2. The centrifugal compressor according to claim 1, wherein the
lightening hole is a through hole penetrating from the external
radial surface through to the back surface.
3. The centrifugal compressor according to claim 1, wherein a
length of each lightening hole of the hub in a circumferential
direction thereof is equal to or less than half of a length of the
positive pressure surface and the negative pressure surface in the
circumferential direction.
4. The centrifugal compressor according to claim 1, wherein the
blade has a first blade extending from one side of the external
radial surface to the other side of the external radial surface and
a second blade extending from a radially middle portion of the
external radial surface toward the other side of the external
radial surface, and the lightening hole is provided closer to the
positive pressure surface of the first blade than the negative
pressure surface of the first blade and closer to the positive
pressure surface of the second blade than the negative pressure
surface of the second blade.
Description
[0001] This nonprovisional application is based on Japanese Patent
Application No. 2020-164959 filed on Sep. 30, 2020 with the Japan
Patent Office, the entire contents of which are hereby incorporated
by reference.
BACKGROUND OF THE INVENTION
Field of the Invention
[0002] The present invention relates to a centrifugal
compressor.
Description of the Background Art
[0003] For example, Japanese Patent Laid-Open No. 2009-133267
discloses a centrifugal compressor including an impeller. The
impeller in the centrifugal compressor has a hub having an external
radial surface and a back surface, and a plurality of blades. The
hub is provided with a through hole formed therethrough between the
external radial surface and the back surface. The through hole
reduces the impeller's moment of inertia.
SUMMARY OF THE INVENTION
[0004] The centrifugal compressor described in Japanese Patent
Laid-Open No. 2009-133267 has room for improvement in distribution
of stress generated in the hub when the impeller rotates.

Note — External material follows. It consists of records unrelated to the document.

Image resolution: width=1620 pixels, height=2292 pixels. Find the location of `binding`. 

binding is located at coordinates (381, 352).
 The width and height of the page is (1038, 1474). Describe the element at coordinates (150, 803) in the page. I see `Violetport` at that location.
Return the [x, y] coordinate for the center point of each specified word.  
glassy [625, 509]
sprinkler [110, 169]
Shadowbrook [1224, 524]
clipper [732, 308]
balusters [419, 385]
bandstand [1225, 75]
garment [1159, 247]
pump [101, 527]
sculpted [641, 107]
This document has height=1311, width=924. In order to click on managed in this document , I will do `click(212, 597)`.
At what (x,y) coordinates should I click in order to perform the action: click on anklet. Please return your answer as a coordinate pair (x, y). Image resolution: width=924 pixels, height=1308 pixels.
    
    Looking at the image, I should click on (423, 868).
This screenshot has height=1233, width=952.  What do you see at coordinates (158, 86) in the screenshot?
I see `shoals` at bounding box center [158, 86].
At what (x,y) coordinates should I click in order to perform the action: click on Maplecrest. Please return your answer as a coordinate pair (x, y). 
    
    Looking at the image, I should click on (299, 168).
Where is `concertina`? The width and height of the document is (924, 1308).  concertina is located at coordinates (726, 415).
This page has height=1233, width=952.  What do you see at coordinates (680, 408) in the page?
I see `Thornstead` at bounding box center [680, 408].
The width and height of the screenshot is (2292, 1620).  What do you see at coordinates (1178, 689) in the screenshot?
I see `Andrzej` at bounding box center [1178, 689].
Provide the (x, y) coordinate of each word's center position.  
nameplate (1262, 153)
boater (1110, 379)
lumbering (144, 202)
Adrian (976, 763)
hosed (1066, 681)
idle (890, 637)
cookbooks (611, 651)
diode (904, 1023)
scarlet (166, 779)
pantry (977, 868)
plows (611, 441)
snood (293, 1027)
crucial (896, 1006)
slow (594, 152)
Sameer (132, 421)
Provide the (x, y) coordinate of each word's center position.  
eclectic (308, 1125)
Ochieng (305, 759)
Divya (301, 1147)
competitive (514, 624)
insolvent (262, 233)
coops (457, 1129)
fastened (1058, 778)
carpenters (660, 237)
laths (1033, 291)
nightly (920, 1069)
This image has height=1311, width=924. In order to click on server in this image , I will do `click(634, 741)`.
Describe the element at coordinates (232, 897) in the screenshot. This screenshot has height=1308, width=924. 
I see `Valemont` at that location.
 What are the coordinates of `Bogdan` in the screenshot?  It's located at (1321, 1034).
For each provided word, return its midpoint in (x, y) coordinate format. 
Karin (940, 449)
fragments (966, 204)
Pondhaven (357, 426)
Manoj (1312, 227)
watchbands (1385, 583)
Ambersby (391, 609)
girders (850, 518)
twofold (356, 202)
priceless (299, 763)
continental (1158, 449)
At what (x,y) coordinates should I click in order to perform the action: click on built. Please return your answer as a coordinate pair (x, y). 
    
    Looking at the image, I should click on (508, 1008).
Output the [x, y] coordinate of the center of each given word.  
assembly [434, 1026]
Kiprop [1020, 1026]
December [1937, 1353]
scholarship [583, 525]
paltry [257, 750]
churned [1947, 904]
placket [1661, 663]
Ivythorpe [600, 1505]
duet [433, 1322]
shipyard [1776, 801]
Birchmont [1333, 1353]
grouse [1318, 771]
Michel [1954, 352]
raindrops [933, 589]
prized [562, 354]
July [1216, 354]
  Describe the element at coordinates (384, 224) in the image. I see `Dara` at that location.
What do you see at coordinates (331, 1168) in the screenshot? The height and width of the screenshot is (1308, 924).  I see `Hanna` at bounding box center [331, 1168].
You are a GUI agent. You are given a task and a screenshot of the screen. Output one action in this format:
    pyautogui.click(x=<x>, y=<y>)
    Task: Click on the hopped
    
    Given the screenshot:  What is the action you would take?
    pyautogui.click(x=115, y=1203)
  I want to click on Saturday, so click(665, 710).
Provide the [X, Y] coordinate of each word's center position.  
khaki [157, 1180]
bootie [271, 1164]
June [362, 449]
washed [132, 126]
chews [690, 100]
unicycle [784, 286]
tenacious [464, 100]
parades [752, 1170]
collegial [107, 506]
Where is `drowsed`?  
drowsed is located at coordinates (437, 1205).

[0005] An object of the present invention is to provide a
centrifugal compressor that can coestablish reduction in moment of
inertia of an impeller and suppression of uneven distribution of
stress caused to a hub.
[0006] A centrifugal compressor according to an aspect of the
present invention is a centrifugal compressor comprising a rotation
shaft and an impeller fixed to the rotation shaft and rotating
together with the rotation shaft, the impeller including a hub
having an external radial surface having a shape gradually
increasing in diameter from one side of the rotation shaft toward
the other side of the rotation shaft and a back surface formed on
the other side of the rotation shaft, and a plurality of blades
provided on the external radial surface of the hub, the plurality
of blades each having a positive pressure surface and a negative
pressure surface extending from one side of the external radial
surface toward the other side of the external radial surface, and
being of a positive pressure and a negative pressure, respectively,
when the impeller rotates, the hub having a lightening hole that
opens to the external radial surface between the positive pressure
surface and the negative pressure surface, the lightening hole
being closer to the positive pressure surface of the blade than the
negative pressure surface of the blade.
[0007] The foregoing and other objects, features, aspects and
advantages of the present invention will become more apparent from
the following detailed description of the present invention when
taken in conjunction with the accompanying drawings.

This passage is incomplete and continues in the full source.